I called in sick today. I'm not sick though, but there's definately something wrong with me. My sleep pattern has been completely out of whack for about 3 weeks now and it's been worse the last few days. I'm dog-tired during the day and can't sleep at night. I'm getting an average of 5 hours' sleep a night, and anyone who knows me knows that I cannot survive on that. Yesterday I was falling asleep in the library and in a lecture at 2pm (granted, not the most exciting lecture, but still it's unprecedented for me), so when I got home at 4 I forced myself not to have a nap and stay awake, and took a sleeping tablet at 8pm to because I was struggling to sleep. I still didn't fall asleep until 9:15, woke at 10, went back to bed only to keep waking throughout the night. So I decided to call in sick and sleep this morning. I lasted until 7:30.

My eyes are shutting as I write this, but the moment I lay down I'm awake. I don't think there's anything physically wrong with me because although I'm tired all the time I can't actually sleep.

It's doing my head in.

Monday 2 March 2009

Oh the PAIN!

Got back from body pump about an hour ago. The shakey-can't-walk feeling has left only to be replaced with a slight hint at the massive pain that I shall feel in the morning.

Uni started today. Kind of loving this Greek Society class. Found out in today's lecture that the tutorials are only every second week. That's the way all classes should be, I figure.

Chatting with Mary on the phone - fark she's funny. She's basically asking me every question under the sun:

- Do dogs dream? yes, hence the twitching in their sleep
- Do dogs go to heaven? duh. they even made a movie about it
- Is V for Vendetta an example of marginalisation? yes. good choice bubby!
- Are there Aboriginal restaurants? not unless you're in the Northern territory or something. what would they sell?
- Wigety (sp?) grubs. Kangaroo tails. I don't think they're exactly delicacies. Plus, you can get kangaroo meat at most restaurants. And wigety grubs in the bush.
- But if they opened a restaurant and you didn't go that would make you racist.
- Why is god Maori? he's only Maori in Bro Tow n.

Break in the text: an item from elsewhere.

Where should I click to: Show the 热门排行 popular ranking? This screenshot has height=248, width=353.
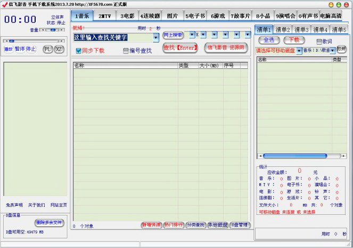(173, 225)
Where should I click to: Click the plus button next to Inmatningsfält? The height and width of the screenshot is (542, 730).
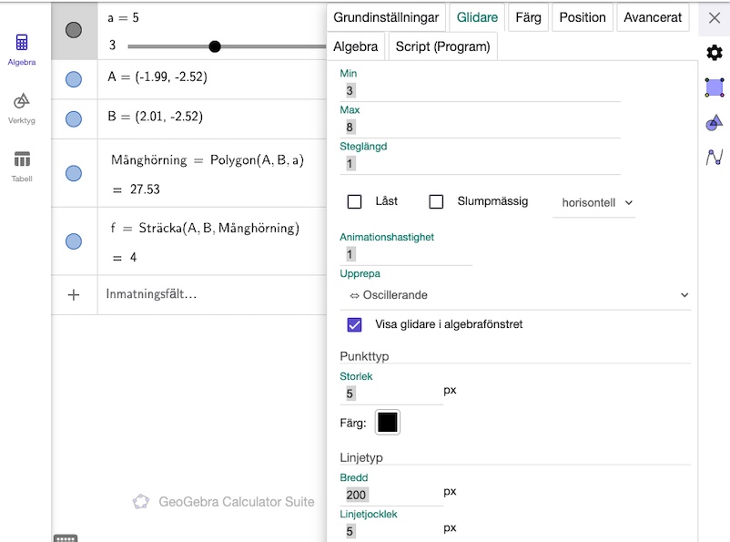[x=74, y=293]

And so it goes on. Eventually I get all exasperated and try to hang up, and she won't let me because she says she has no one else to ask those questions to.

Ask Dan.
He's busy. Plus he's stupid.
Well then, ask Jonas.
He's moved into his appartment.
Well, ask Cassie.
I don't think she's very smart.
Oh no, Mary, she's very smart. So well-read too. I hear she reads Famous magazine each week.

Then we snigger, then we retract the claws. Love her so much. Conversations like this make me miss her terribly and make me want to move her up here to live with me, which was the original plan. Wish she didn't have such huge mood swings though. Then we could get along all the time.